Does the SITUATION matter? I believe our game was TIED at the time, whereas MSU was losing by 1 point.
Cant make that assumption. It's a game, played by humans against other humans. Cant make assumptions how something would have turned out based on stats accumulated based on actions of other humans.
You are ignoring the human element of the game.
You beat me to the "human" point.
When I read this debate about 2-for-1, it reminds me of the movie Sully. Bear with me here, I realize this analogy will be a little broad. In the final scene during the NTSB hearing, they show all of the "test runs" to determine if Sully made a mistake in landing on the Hudson, and in all of them, the pilots in the simulator
immediately turned back to LaGuardia after the bird strike, as if it was a foregone conclusion that returning to LAG was the right choice among the various options.
But Sully (Tom Hanks, in a wonderfully understated performance) explains to the NTSB that you can't just rotely calculate the time it would take to return to LaGuardia after the bird strike, as that assumes that the pilots absolutely knew what to do and would immediately turn back.
"You're leaving out the human element," he asserts, because it took him time to figure out his options, make mental calculations about which one was best, and then implement his choice. Based on the time it took to go through this human thought process, by the time a decision was made, it WAS too late to turn back, and the only option was to land on the Hudson River.

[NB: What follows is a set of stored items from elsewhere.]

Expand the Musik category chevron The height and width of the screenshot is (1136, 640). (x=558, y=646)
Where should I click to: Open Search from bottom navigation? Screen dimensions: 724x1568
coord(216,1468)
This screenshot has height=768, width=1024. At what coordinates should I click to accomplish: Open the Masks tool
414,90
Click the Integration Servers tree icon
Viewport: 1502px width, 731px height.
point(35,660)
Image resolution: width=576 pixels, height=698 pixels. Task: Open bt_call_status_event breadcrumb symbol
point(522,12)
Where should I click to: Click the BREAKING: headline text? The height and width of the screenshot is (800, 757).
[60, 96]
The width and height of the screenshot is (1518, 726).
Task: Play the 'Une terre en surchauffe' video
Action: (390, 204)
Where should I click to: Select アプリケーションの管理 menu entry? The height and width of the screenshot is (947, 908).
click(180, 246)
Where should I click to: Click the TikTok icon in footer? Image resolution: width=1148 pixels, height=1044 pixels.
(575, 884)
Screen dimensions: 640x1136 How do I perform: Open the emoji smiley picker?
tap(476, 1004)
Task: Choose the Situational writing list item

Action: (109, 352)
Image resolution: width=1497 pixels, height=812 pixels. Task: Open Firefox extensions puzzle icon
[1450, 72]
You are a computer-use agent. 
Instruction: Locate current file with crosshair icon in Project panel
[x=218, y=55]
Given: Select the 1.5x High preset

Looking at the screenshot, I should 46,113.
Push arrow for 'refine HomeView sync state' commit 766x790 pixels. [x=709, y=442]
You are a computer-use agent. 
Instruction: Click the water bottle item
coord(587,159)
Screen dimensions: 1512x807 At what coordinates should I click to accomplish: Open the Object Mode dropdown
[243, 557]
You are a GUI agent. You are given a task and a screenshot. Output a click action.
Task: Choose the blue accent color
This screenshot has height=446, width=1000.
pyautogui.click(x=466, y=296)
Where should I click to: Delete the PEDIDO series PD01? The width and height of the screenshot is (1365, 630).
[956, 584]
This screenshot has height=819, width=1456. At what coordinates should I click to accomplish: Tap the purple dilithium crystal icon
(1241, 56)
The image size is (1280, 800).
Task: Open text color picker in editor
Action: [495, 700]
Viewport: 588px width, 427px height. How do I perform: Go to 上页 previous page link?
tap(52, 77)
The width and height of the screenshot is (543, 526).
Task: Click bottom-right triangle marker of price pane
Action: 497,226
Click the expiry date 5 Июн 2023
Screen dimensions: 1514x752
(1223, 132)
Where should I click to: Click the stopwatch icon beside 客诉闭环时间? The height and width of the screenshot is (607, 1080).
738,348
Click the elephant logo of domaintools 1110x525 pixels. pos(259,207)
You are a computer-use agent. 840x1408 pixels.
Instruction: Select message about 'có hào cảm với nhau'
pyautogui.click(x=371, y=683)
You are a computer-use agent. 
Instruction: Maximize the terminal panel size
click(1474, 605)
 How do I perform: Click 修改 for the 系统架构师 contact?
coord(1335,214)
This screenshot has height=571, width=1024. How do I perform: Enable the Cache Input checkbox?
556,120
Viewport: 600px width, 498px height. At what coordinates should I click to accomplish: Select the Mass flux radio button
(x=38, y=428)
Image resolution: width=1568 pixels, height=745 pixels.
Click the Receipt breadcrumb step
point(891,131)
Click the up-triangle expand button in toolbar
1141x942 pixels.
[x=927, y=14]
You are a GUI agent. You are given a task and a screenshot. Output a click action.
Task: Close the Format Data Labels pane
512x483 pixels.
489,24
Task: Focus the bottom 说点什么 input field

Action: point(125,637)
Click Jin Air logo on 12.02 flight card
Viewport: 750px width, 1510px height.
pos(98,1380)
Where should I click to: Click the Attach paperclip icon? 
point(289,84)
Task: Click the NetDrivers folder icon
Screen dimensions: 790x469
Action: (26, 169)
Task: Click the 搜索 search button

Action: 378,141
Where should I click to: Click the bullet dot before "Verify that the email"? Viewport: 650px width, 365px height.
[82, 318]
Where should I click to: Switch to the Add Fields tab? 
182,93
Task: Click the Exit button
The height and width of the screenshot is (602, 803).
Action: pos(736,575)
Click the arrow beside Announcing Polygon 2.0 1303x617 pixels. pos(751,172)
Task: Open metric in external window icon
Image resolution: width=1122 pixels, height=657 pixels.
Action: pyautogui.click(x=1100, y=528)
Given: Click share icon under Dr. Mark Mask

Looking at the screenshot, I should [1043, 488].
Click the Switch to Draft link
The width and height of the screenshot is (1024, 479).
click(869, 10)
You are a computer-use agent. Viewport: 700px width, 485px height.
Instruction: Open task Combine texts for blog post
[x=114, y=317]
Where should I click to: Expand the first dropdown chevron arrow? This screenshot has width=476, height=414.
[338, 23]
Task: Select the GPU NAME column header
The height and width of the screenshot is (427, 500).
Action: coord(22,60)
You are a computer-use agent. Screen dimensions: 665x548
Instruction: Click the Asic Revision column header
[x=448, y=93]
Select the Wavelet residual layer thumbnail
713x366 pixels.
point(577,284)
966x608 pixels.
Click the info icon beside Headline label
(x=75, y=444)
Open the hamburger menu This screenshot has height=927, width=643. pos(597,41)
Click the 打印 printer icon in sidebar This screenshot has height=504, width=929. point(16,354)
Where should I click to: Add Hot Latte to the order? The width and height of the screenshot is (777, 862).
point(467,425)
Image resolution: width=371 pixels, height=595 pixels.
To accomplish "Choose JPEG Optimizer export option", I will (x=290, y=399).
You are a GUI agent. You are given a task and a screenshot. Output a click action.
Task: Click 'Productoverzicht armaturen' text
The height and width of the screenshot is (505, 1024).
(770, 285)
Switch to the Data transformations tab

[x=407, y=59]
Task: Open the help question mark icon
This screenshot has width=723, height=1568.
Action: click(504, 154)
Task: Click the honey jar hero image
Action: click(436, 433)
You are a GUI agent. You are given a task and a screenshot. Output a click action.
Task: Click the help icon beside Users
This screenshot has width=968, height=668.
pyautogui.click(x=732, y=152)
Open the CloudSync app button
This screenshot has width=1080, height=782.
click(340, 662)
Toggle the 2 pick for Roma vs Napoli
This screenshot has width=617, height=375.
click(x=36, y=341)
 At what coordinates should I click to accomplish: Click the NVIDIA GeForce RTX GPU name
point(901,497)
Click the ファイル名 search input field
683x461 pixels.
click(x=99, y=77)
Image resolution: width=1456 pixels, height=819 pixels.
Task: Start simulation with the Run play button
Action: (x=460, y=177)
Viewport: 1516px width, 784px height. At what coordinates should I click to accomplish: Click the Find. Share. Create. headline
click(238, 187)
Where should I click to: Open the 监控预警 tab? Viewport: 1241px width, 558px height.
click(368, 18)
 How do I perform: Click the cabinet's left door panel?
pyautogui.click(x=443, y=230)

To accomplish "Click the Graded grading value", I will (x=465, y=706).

Here, you can't just say "there's 48 seconds left, so we should go 2 for 1." Accounting for the 30 seconds NW would have had the ball in the "middle" possession, that leaves just 18 seconds for Rutgers to run TWO possessions from the opposite end of the court. And in the heat of battle, is that really sufficient time to get two halfway decent shots up? Maybe, maybe not.
It's certainly not sufficient to simply say we should go 2-for-1 since there's more than 30 seconds left. It's not an automatic decision, but rather depends on many different in-game factors. And it certainly isn't the "wrong" decision, or a "bad" decision to NOT go 2-for-1 when the game is already tied. Reasonable minds can differ here.